In all, authorities believe 32 bullets were fired by the gunman, one more than previously reported. A woman at the scene found a spent casing in her purse a couple of days after the shootings, sources told The Washington Post.
More than a dozen other video clips provide other new information about the minutes before the shootings, which left six dead and 13 wounded, including Giffords. Some of their contents were first described on The Post's website Tuesday afternoon.
When a deputy sheriff arrived minutes after the shooting started and took control of Loughner, the deputy removed a set of earplugs from the suspect.
A surveillance photo minutes earlier also shows Loughner inside the Safeway talking to a store clerk and "pointing to his ears because he's telling the individual that he can't hear what she's saying because he's got earplugs in," Kastigar said.
He said about 15 minutes elapsed between the time Loughner arrived by cab at the Safeway — and had to go inside to get change to pay the driver — and when the shooting started at 10:10 a.m.
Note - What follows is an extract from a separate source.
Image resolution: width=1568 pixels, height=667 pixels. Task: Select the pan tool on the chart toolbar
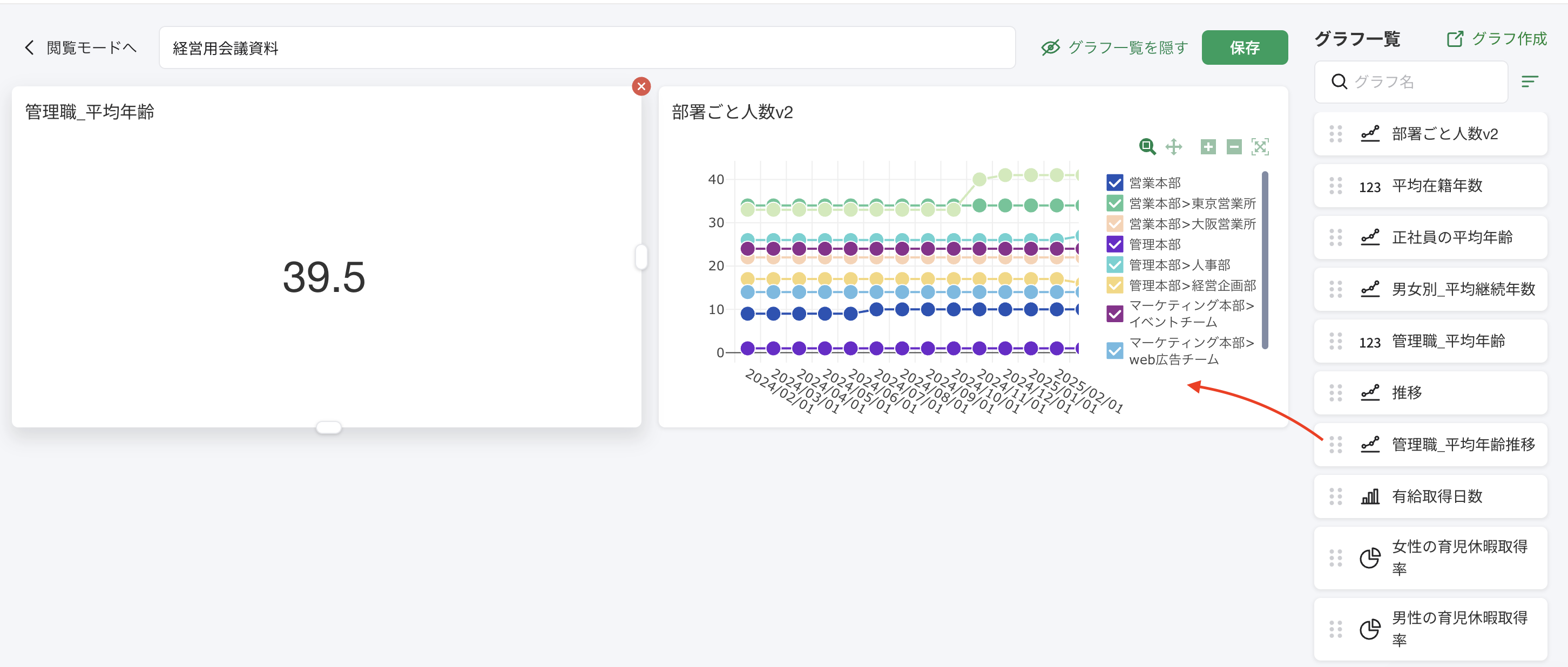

The crucial video showing the shooting of Giffords, Roll and Barber only lasts about five seconds before the gunman steps out of the frame.
At the start of the clip, it shows the "suspect coming from just outside of the frame of the video toward the parking lot," Kastigar said. "He goes around a table set up for part of that gathering and walks up to Gabby and shoots her directly in the forehead."
It was not clear from this video, he said, whether Giffords realized what was happening.
The gunman "then turns to his left and indiscriminately shoots at people sitting in chairs along the wall," he said.
The video does not show those people being shot, he said, because the gunman has stepped out of the frame.
But the gunman quickly is back in the video, which shows him turning to his right and shooting Barber, who had been with Roll "standing side by side with the table to their backs."
Giffords remains in at University Medical Center in serious condition, and doctors said Tuesday that she "continues to improve physically and neurologically."
In an exuberant e-mail to family and friends Tuesday morning, Giffords' mother described remarkable progress by her daughter.
Giffords also said in the message that her daughter would be released from the hospital Friday and flown to a rehabilitation center in Houston to begin aggressive physical and occupational therapy. But Giffords' staff said no final decision had been made about when or where she would begin rehabilitation.
While Giffords' doctors have said they are encouraged, they urge caution. Giffords is not trying to speak, they said, and the most difficult challenges are weeks or months away.
Dr. Randall Friese, a trauma surgeon who has operated on Giffords, said Monday that the congresswoman's husband, Navy Capt. and astronaut Mark Kelly, told him he believed Giffords was now smiling.
"I wasn't there," Friese said. "Mark told me that he thought he may have seen her smile. We're all very optimistic, so we could be wrong. So we all want to see the best, but sometimes we see what we want to see. But if he says she's smiling, then I buy it."